Collaborating with a local community center in the neighborhood
This year is the first year we're using the Julie Center space for the Chess Club, which was really helpful. This year they opened the doors and said if we needed to use their space that we could, which was great, because as you've seen, the school is tight, and in the afternoon especially, because all the classrooms are being used, the only real open space we have is either the cafeteria or the library. And with as many electives going on as we have going on, we can't all be in the cafeteria at once. So it's been a really, really big help being able to take them to the Julie Center.
Words on Wheels
Last year, one of the – well, the fourth-grade class during academics entered into a couple of different contests. It was the Words on Wheels Contest through MTA, a partnership with MTA and MICA. Two of our students were winners of that contest, the – so they wrote poems, and their poetry was paired with artwork from a MICA Student on buses throughout MTA or Baltimore City buses, Baltimore County buses. Actually, I think one of the girls did see their poem on one of the buses because they came in and were very excited.

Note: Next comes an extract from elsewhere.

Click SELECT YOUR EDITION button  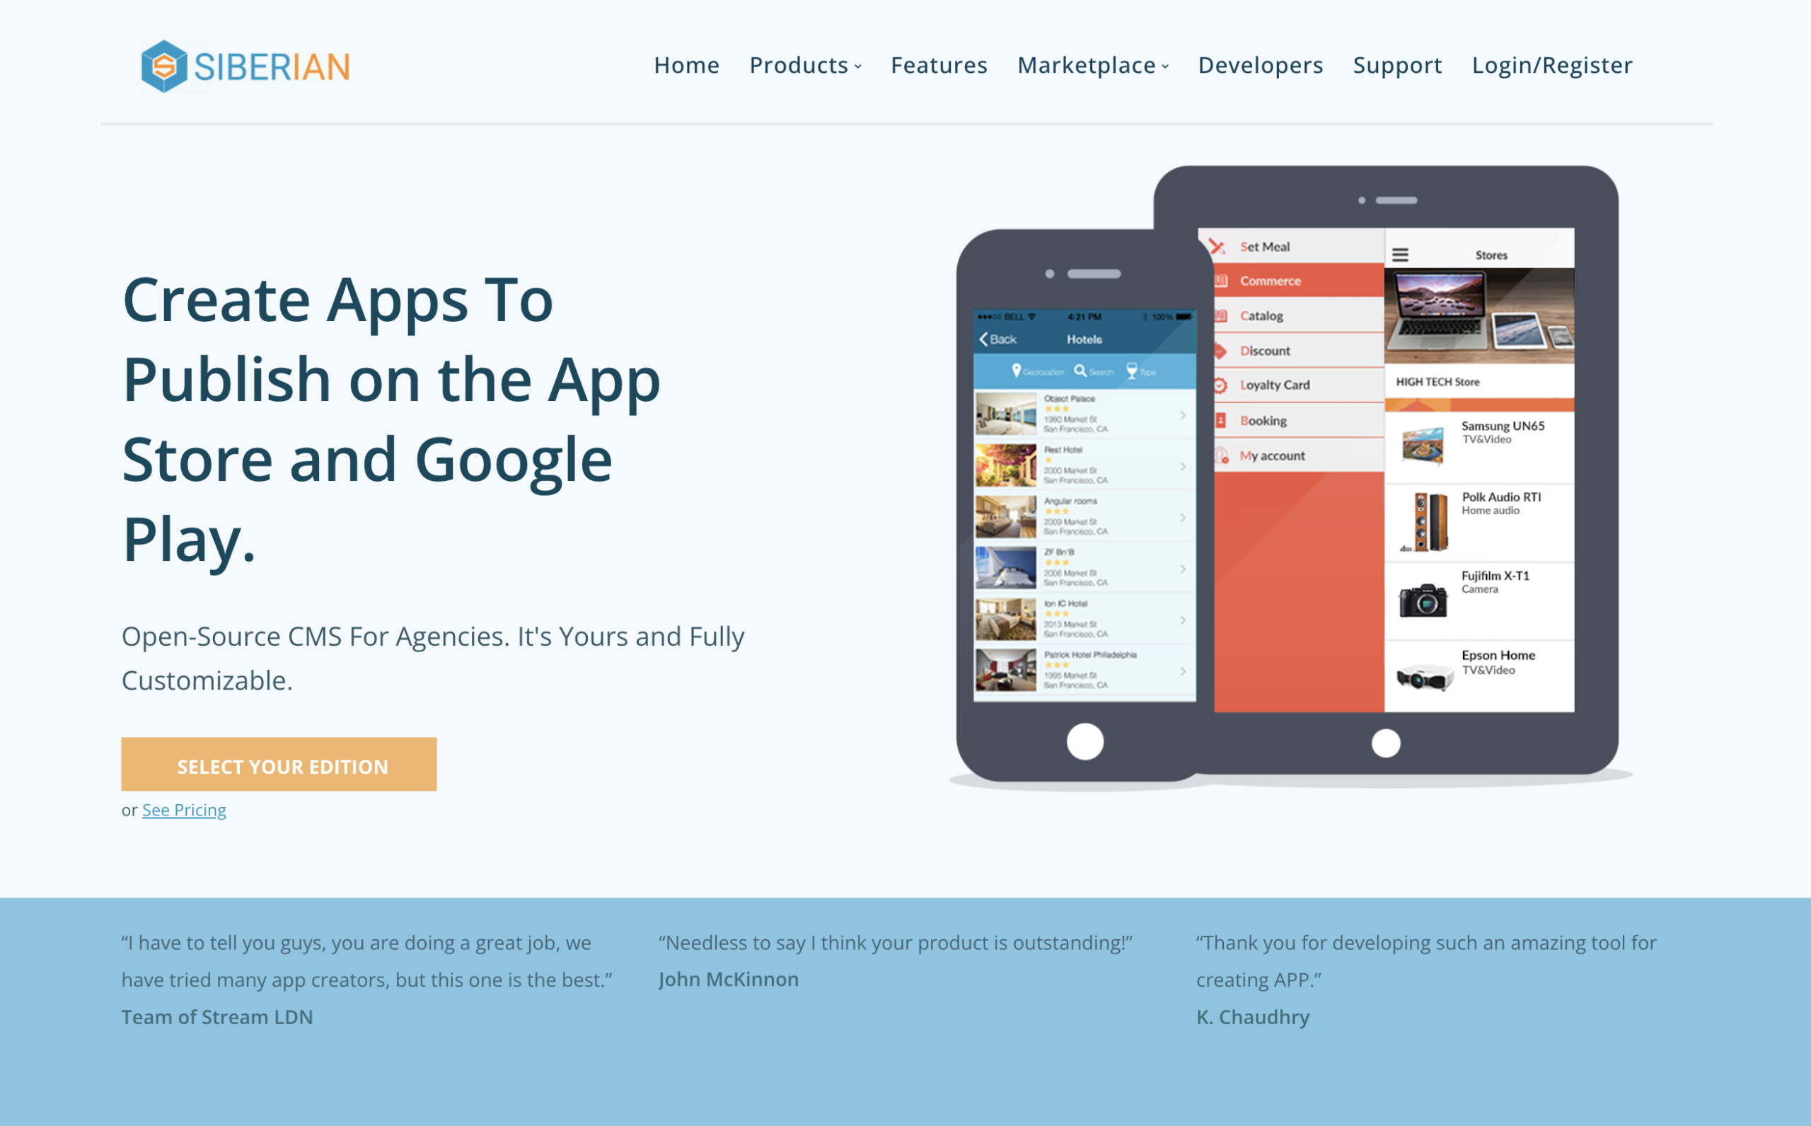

But we had two winners for that last year, and from the same class – and actually one of the same students from the MTA contest and then another student entered into the If I Were Mayor essay content, and they won that as well, and of course their – the after-school teacher that taught that was very excited for them also.
So they got to go – both times, they got to go to press conferences and get their little awards and have their picture taken, which was exciting.
Summer school programs at Wolfe Street Academy
Summer – it varies each year depending on funding, the type of programming that they're – we're going to be able to offer. Last year we were able to open it up to all of the grades, so K through five, rising kindergarten through rising fifth grade.
And we took about 100, 120 students, which was – which pretty much met the need for our population, which was great. And we were able to stay open full—day, so they were still – it was essentially – it was school, but it wasn't school. They were here all day. They were here Monday through Thursday, though, so they had Fridays off.
They still received breakfast and lunch, but the day ended at 2:40 like it would for a regular school day. There was no after-school program during the summer. But for the summer program, they had field trips usually once a week.
Depending on their grade, they would go to Patterson Park Pool to go swimming. They'd go to the park for outings. So they have a lot more leisurely activities built into their day, time for them to relax and to learn.